Go to the line containing "Click the 'disabled by mistake' sentence" below; retype it and all following lines exactly, and leave out the pictures.

__________________________________________________

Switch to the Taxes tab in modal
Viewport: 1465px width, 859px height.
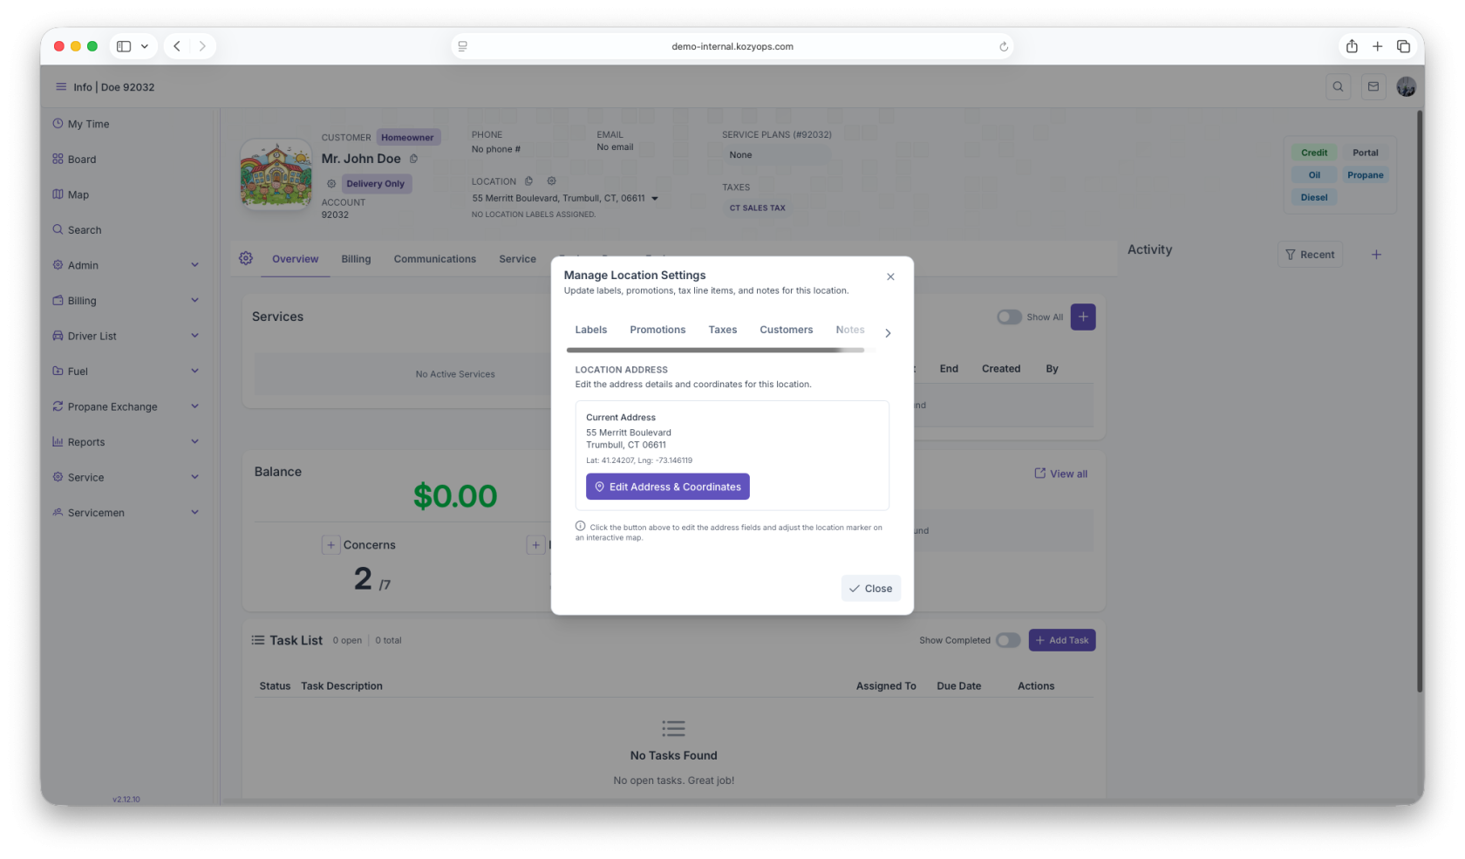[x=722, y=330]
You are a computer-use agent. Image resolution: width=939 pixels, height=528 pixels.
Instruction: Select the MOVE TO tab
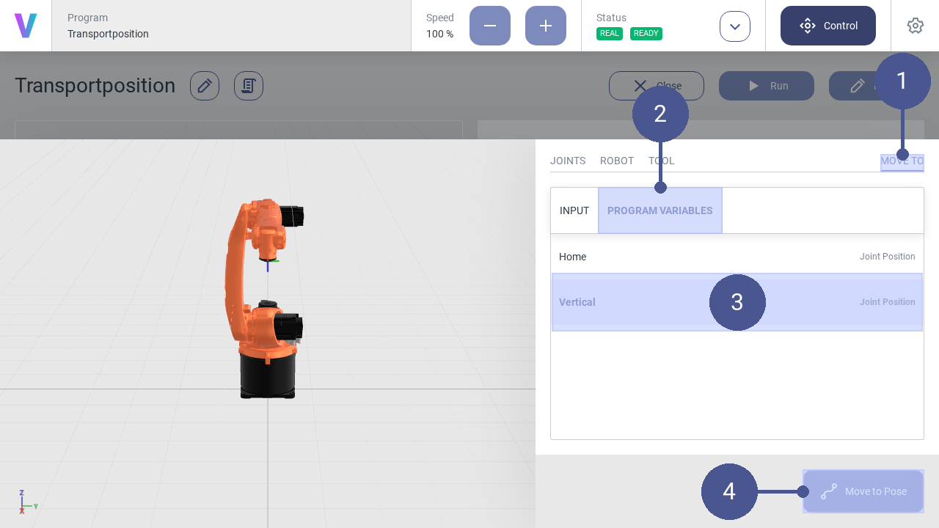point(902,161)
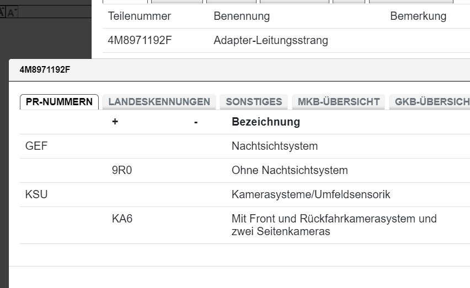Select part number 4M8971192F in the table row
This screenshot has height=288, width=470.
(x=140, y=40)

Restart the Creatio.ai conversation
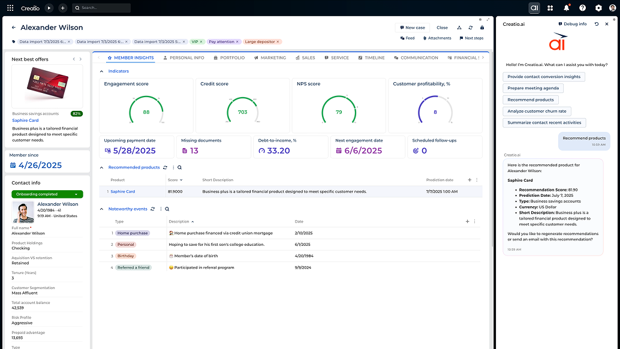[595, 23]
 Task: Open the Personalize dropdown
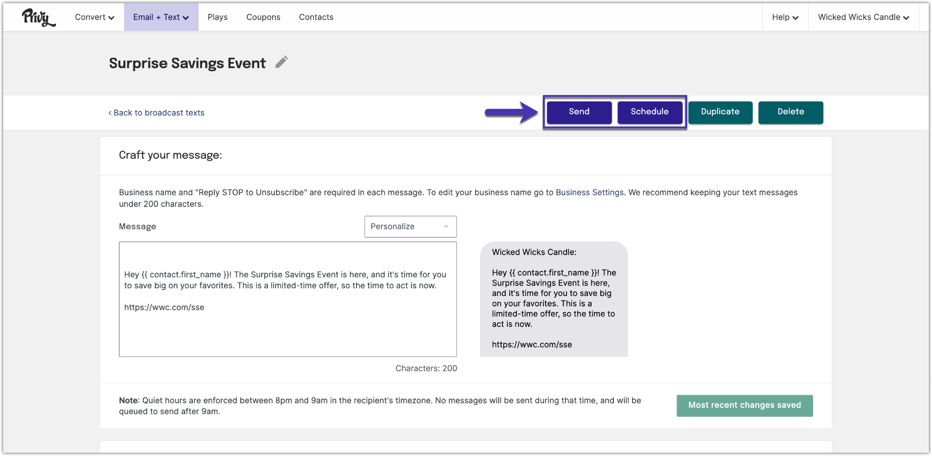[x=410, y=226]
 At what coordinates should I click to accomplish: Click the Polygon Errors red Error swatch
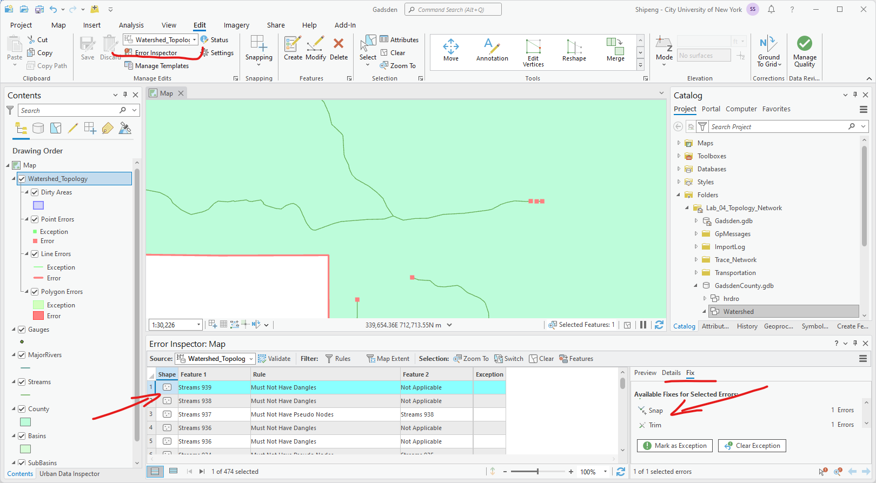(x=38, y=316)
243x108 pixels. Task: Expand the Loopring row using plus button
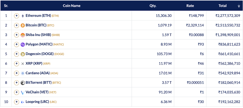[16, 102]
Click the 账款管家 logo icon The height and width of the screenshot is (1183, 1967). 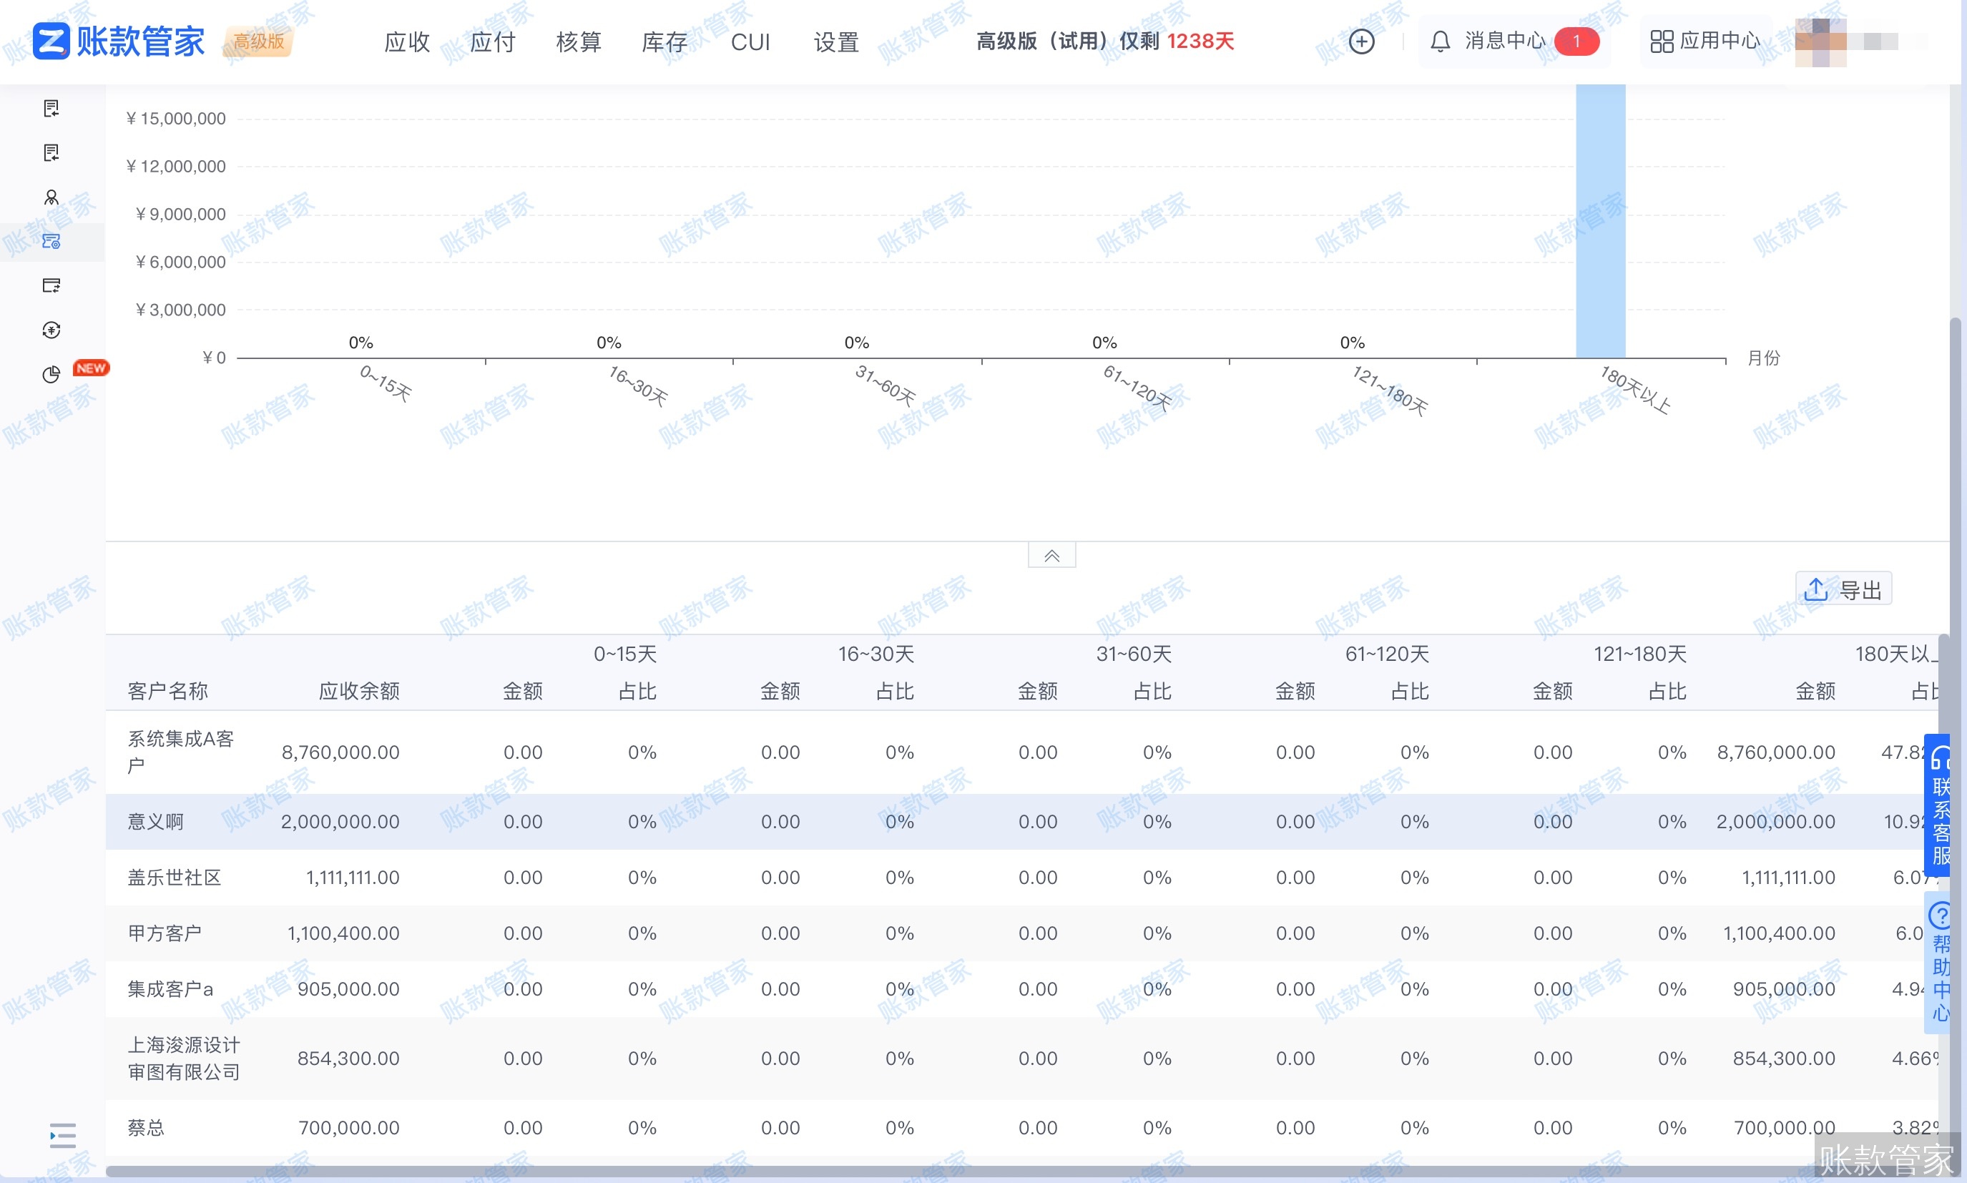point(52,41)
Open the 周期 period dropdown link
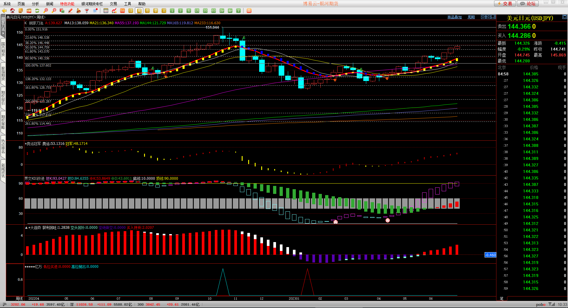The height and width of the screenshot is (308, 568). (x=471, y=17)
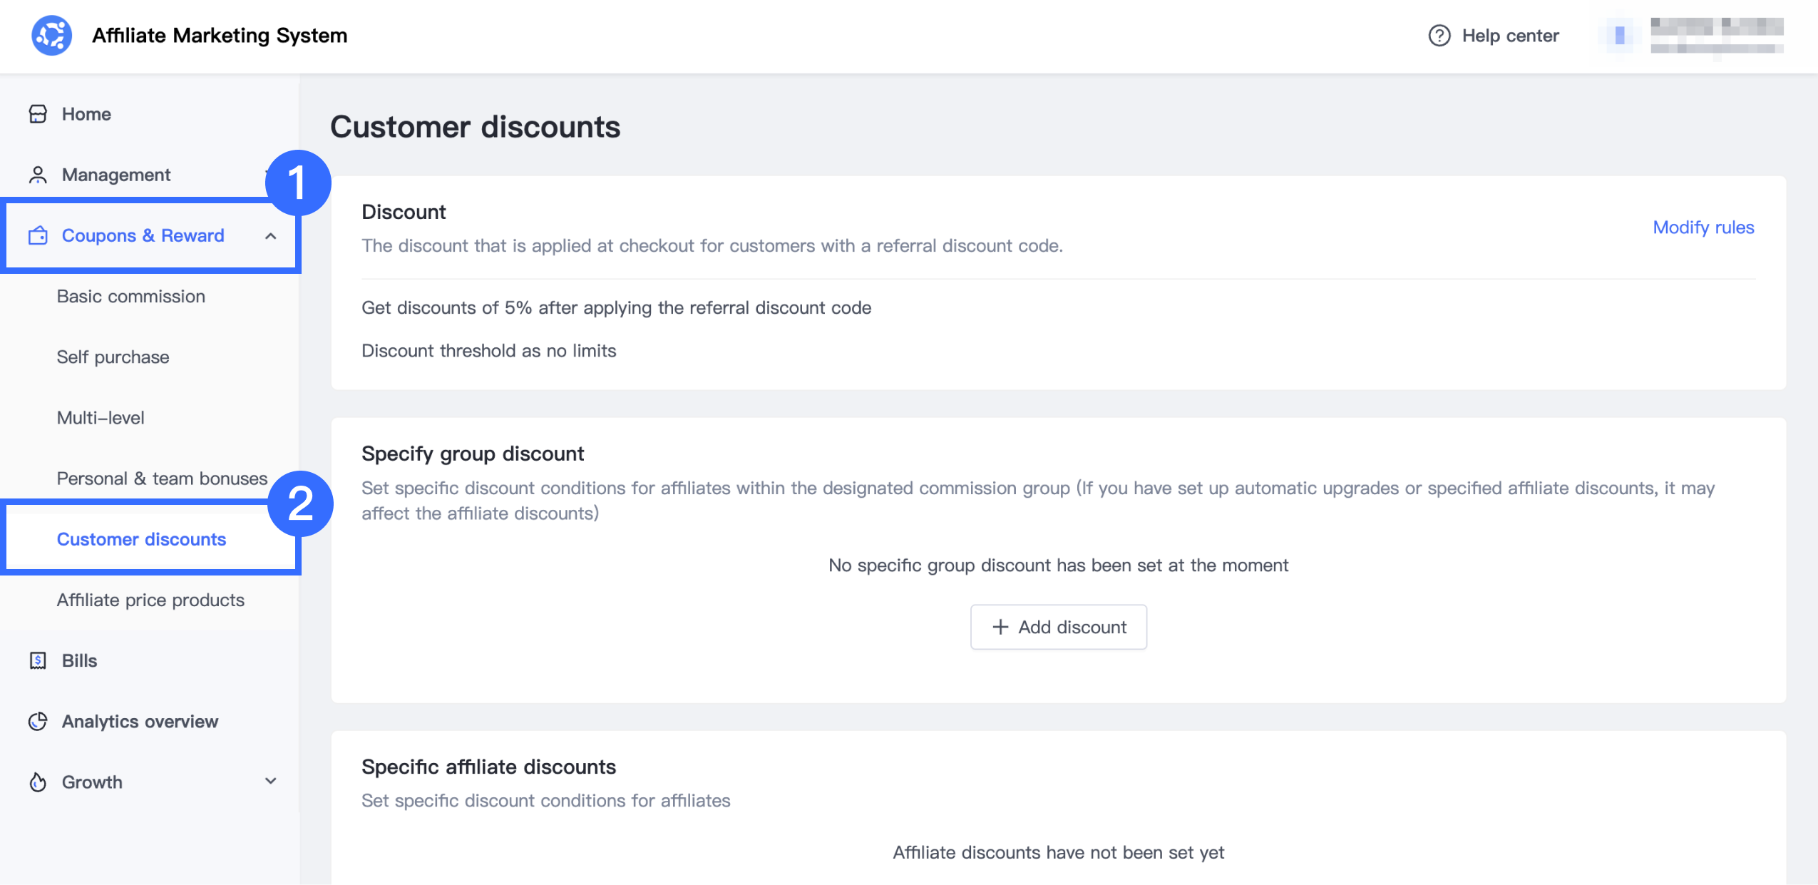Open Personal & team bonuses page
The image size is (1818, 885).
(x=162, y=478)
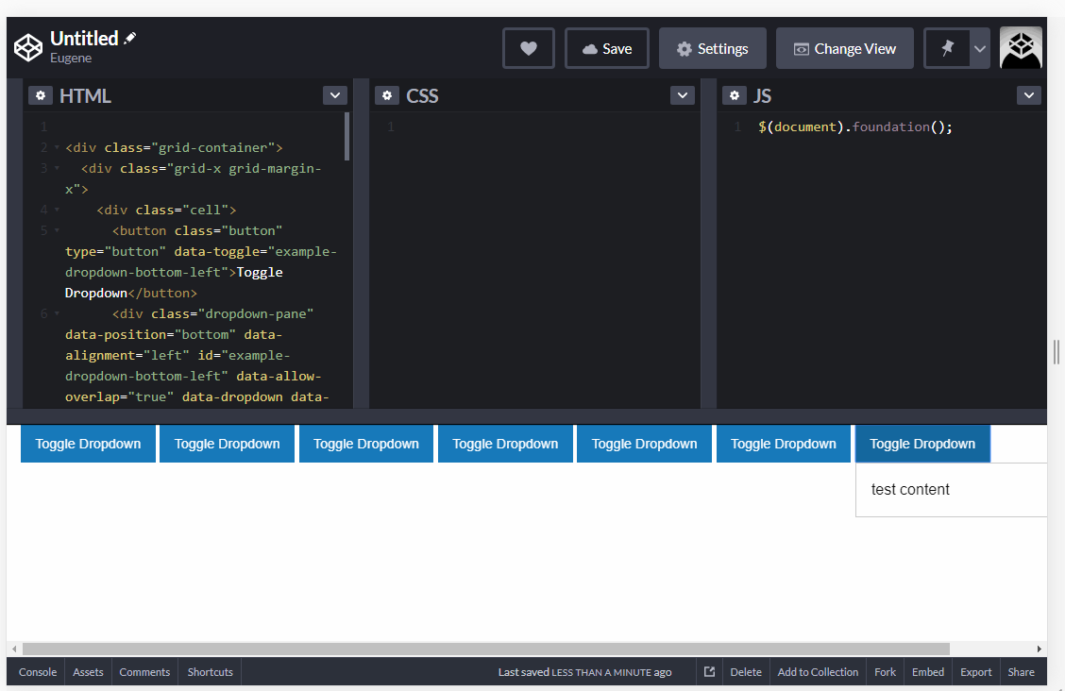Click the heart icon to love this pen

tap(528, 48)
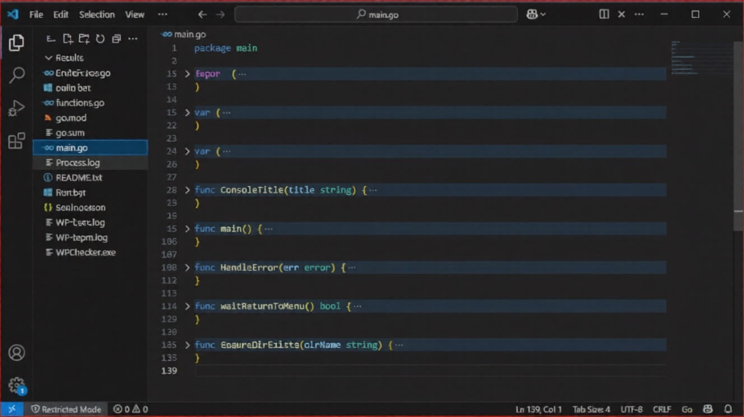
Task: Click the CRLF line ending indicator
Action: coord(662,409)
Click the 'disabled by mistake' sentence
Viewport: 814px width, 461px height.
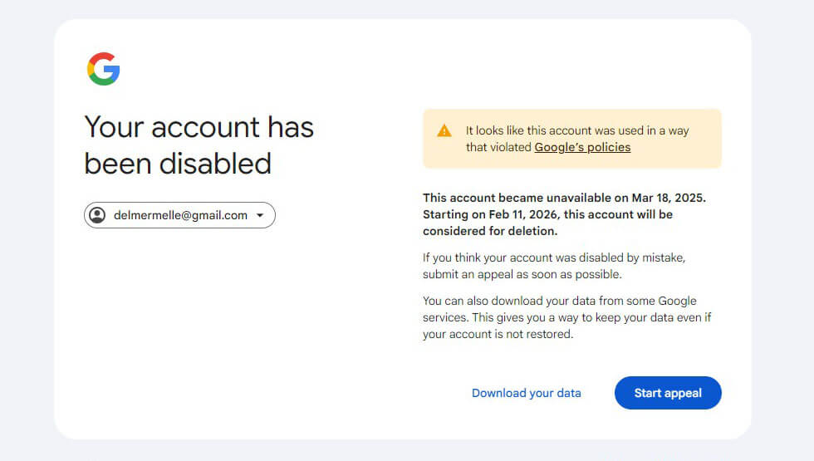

__________________________________________________

▸ **Reply to the task**:
Click the 'disabled by mistake' sentence
Viewport: 814px width, 461px height.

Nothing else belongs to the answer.